90 Degrees Starboard

Policy-based enforcement with Open Policy Agent

Edit: the policy that I was working on is now complete (there were a couple of edge cases) and can be found here

As I was watching TGI Kubernetes last week, someone asked a very interesting question that I thought would be interesting to explore. Does Starboard (by AquaSec) integrate with Open Policy Agent (OPA)? The answer is yes, you can use “kube-mgmt” to enforce policies based on that data (more on where it is stored, how it is accessed later in this post).

An overview of Starboard

Starboard is a container security tool with some great features, most of which resemble what if offered as part of the commercial tool, and while it’s still in Alpha is a really promising project that I’ve been meaning to try since Duffie Cooley demo’d it last week on TGI Kubernetes. Some of those features include;

Hunting for common misconfigurations that attackers could use to compromise the cluster etc. (kube-hunter)
Reporting on the Node compliance using the CIS benchmarks

Below I have tried to give an example of how Starboard can be used, especially in conjunction with other tools to support and ensure security of your clusters.

Installing Starboard is easy too, head on over to the project and simply choose from the installation options available.

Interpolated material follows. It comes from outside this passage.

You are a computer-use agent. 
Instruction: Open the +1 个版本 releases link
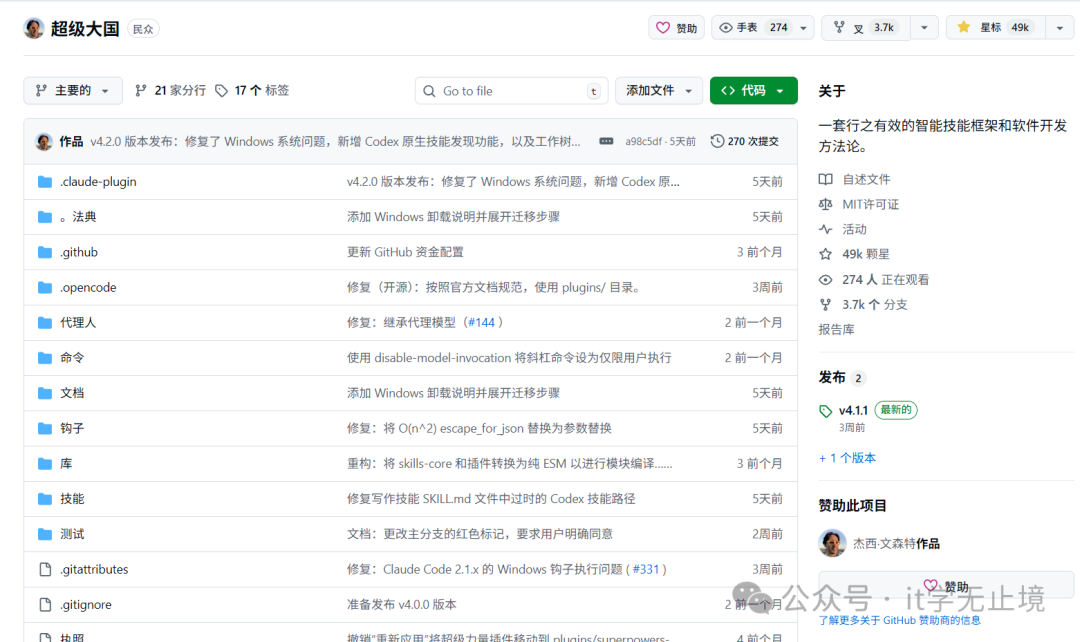pos(847,457)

Moving forward with the idea of integrating Starboard with OPA

I do remember @Liz Rice mentioning that they (OSS at AquaSec) were exploring OPA as an integration, so I thought I would show you a little bit about how that might work.

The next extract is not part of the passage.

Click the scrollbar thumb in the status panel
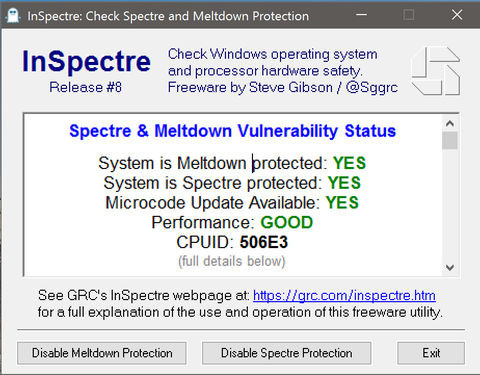 [450, 140]
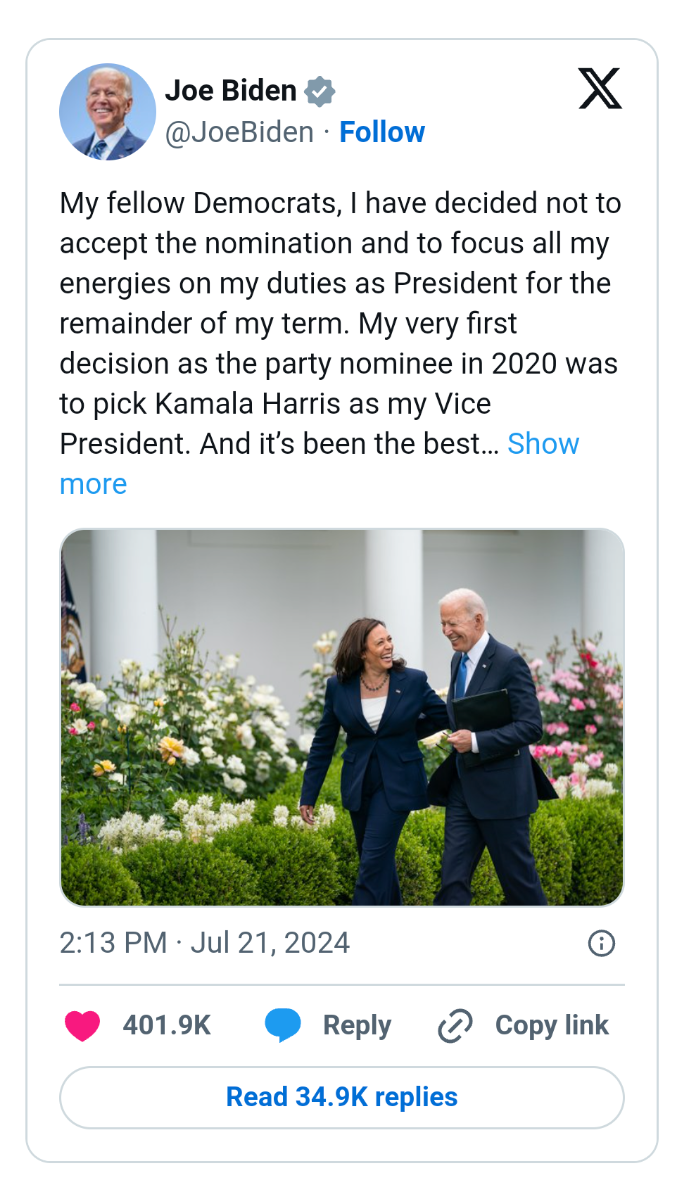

Ideally, we know that we need OPA to run as an admission controller (I’ll skip some of the basics of OPA because it’s been covered in great depth by other more experienced folks than I!). What we also know is that conceptually, we cannot run plain kube-mgmt to enforce policies ON the Custom Resource Definitions (hereon referred to as CRDs) that are provided. Rather, we would like to replicate the data produced by the CRDs in order to write policies enforceable on the data produced by the custom resources, which are;

CISKubeBenchReport
ConfigAuditReport
KubeHunterReport
Vulnerability

How can we achieve this?

It seems with relative ease! Kube-mgmt offer a way to sync all the CRD data into OPA for evaluation, where usually you would not have to do this to enforce policies on the input into the CRDs themselves, as described above. The process for syncing such resources is detailed here and has the following considerations;

You will need to provide extra permissions to kube-mgmt to replicate the data for evaluation - this is something that you might not be comfortable doing, although shouldn’t hamper performance.
Scanning earlier in the pipeline (build) is preferred, where you can fail build if developers are using outdated/vulnerable images with certain heuristics ( critical_vulns > 0, for instance).
OPA is fail-open, so placing all your controls at the point of deployment (as mentioned above) should be discouraged.

I also followed the guide set out on the OPA website, which can be found here. This will take you through creating certificates (self-signed) for the admission controller and other associated steps before replicating the CRD data.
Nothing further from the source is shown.